_REQUIRED ACTION A_. According to the book review, which series does the book belong to?
_REQUIRED ACTION B_. Resume the book review from the point where it stops.

_PASSAGE TO READ_.
:::

Author: Lucina Stone

Genre: New Adult/NA, Paranormal, Urban Fantasy, Witches, Vampires*, Werewolves*, Historical Fiction* (*ish)

Series: The Daniela Story #1

Amazon: UK - USA








A few starting notes:

I received a free digital review copy of this book from the author, Lucina Stone, who I'm in contact with on Twitter.

This does not affect the content of my review; my review is fair and honest.

I agreed to read this with only the vaguest of notions of what it was about - I had read Naz @ Read Diverse Books' review of it, but had mostly forgotten about it by the time Lucina Stone contacted me.

I definitely didn't realise that it was urban fantasy - so that was a pleasant surprise!

I love urban fantasy - a subgenre of paranormal which involves magical-type-people (witches, vampires, etc.) faffing about in cities and/or towns in which they have their own societies (sometimes open to human society, sometimes hidden.)

:::

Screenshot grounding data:
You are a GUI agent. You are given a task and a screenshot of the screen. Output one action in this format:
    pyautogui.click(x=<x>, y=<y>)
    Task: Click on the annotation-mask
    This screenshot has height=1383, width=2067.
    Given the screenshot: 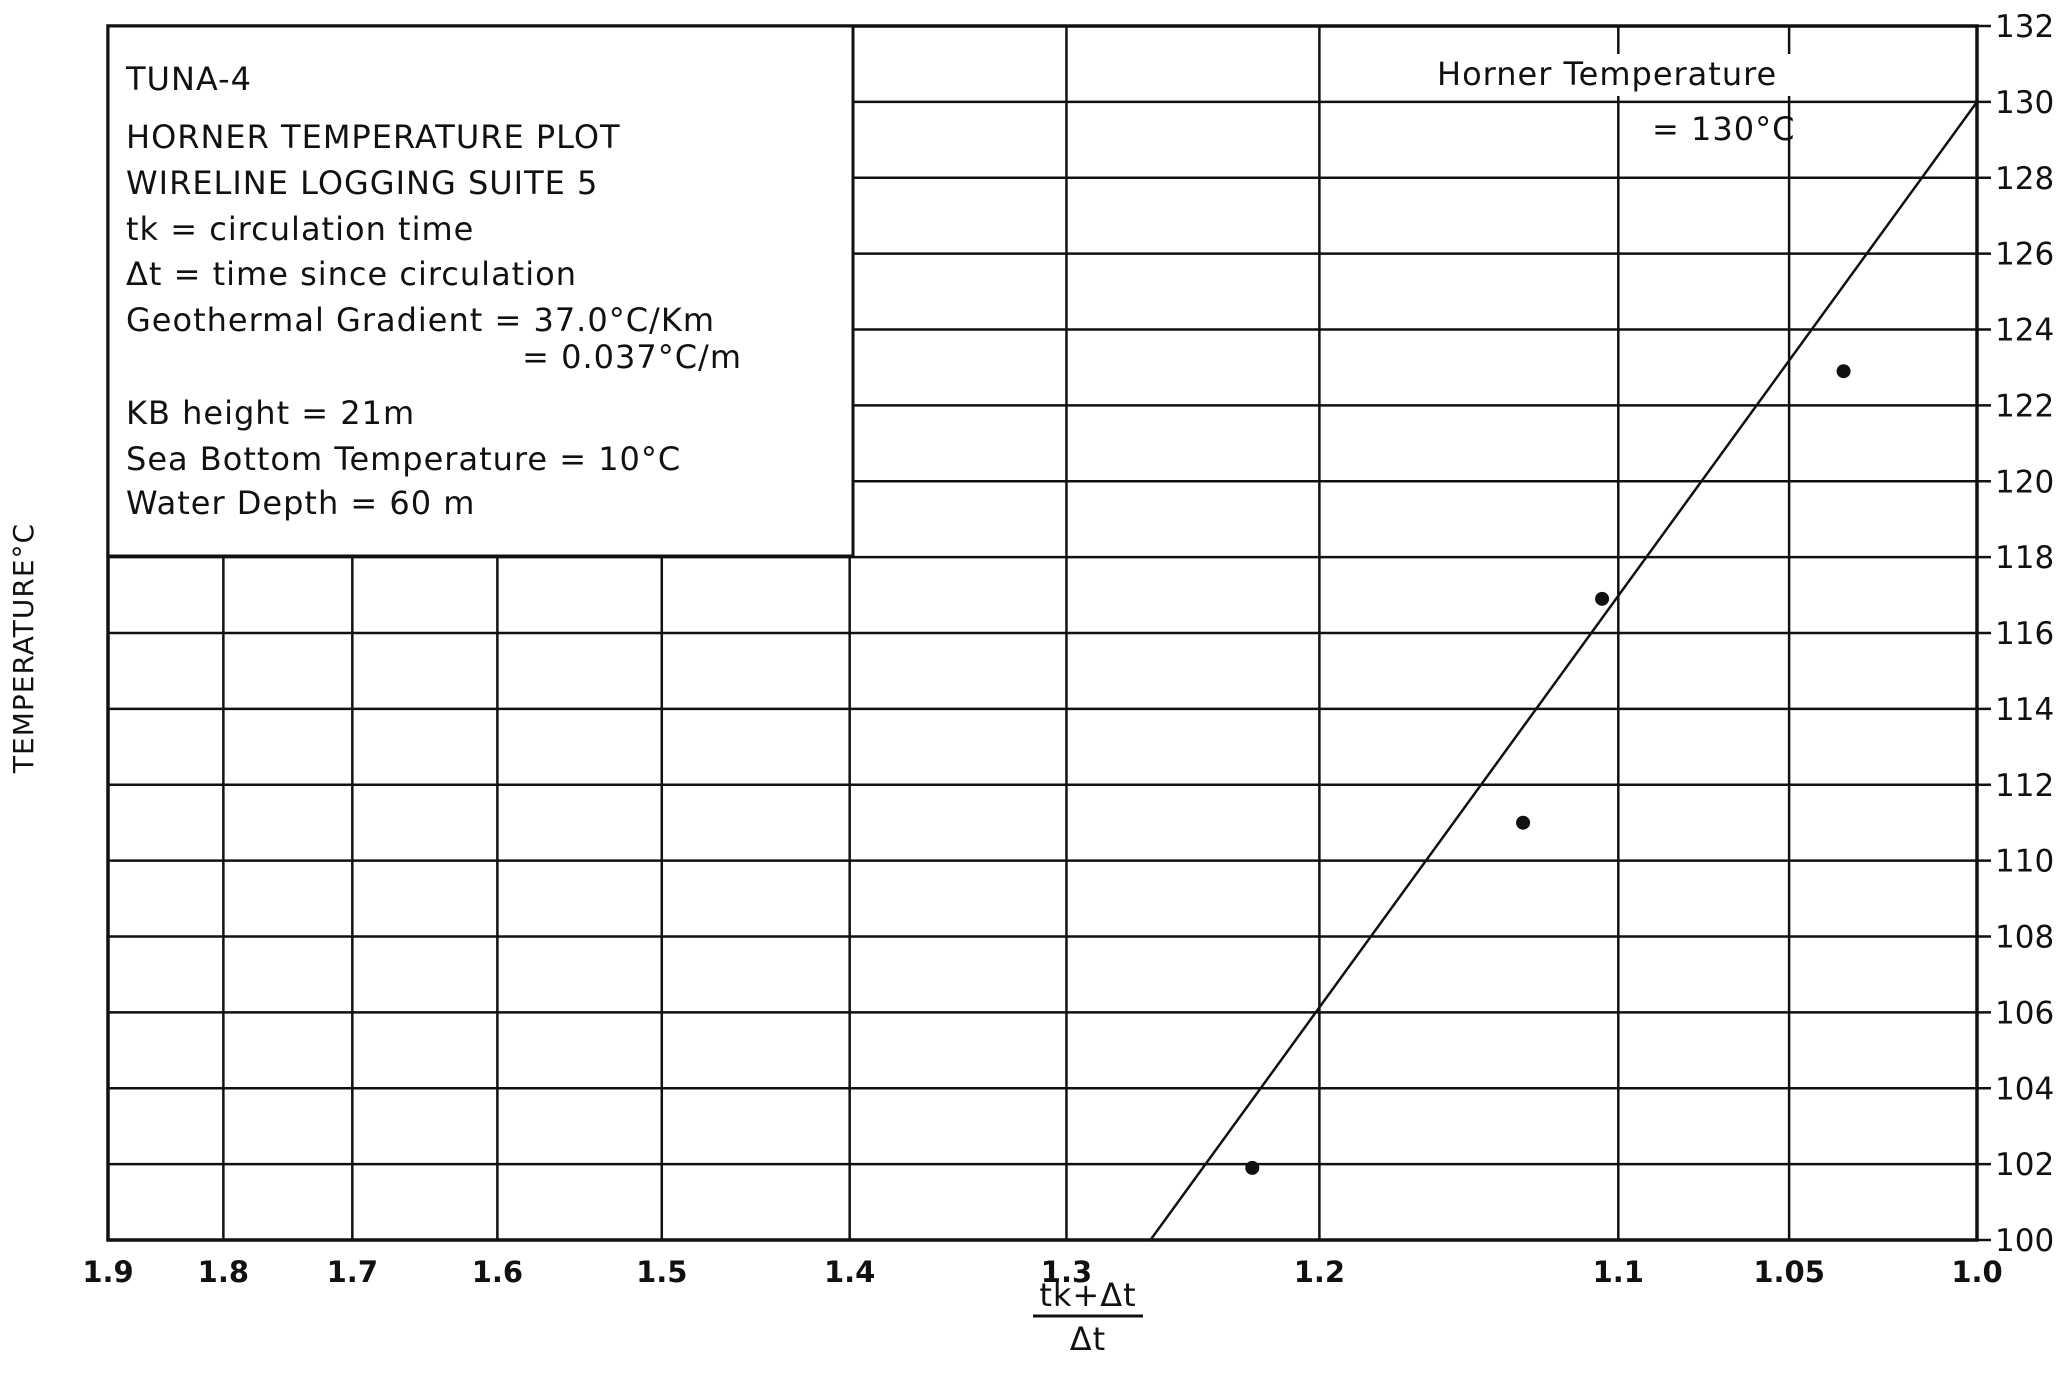 What is the action you would take?
    pyautogui.click(x=1632, y=75)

:::

_TASK RESPONSE A_. The Daniela Story, as book #1.

_TASK RESPONSE B_.
It's strange, really, since I don't like cities in general - too much of a rural kind of girl. *shrugs* But there you have it.






Premise:

Turns out there's more to Daniela's family than she thought there was.

In the year 2030, Daniela sees no end to the pain. Depressed and hurt by an abusive relationship, she tries to take her own life...

...and wakes up somewhere strange.

This can't be happening. She can't be in the 1920s... right?

Dani doesn't get this time period, has no idea about magic, and, with a farm-girl named Daphne in tow, is being chased by a bunch of people who want her dead - or at least in jail.

All she wants is to go home to her mothers, but that seems almost impossible from here...







Best bits:

I love the chatty tone of this book. Stone grabs hold of you and says, 'come on guys, this way!' Which is spot on.

And the time travel element is well done! DID YOU HEAR THAT???? THE TIME TRAVEL ELEMENT IS WELL DONE!!!!!!!!!

Too often, time travel gets unnecessarily messy, or even just plain naff, but not here.

Here we have the reality of suddenly finding yourself in a world full of racism and rigid gender rules (Daniela ends up posing as a dude because of her short hair and trousers.)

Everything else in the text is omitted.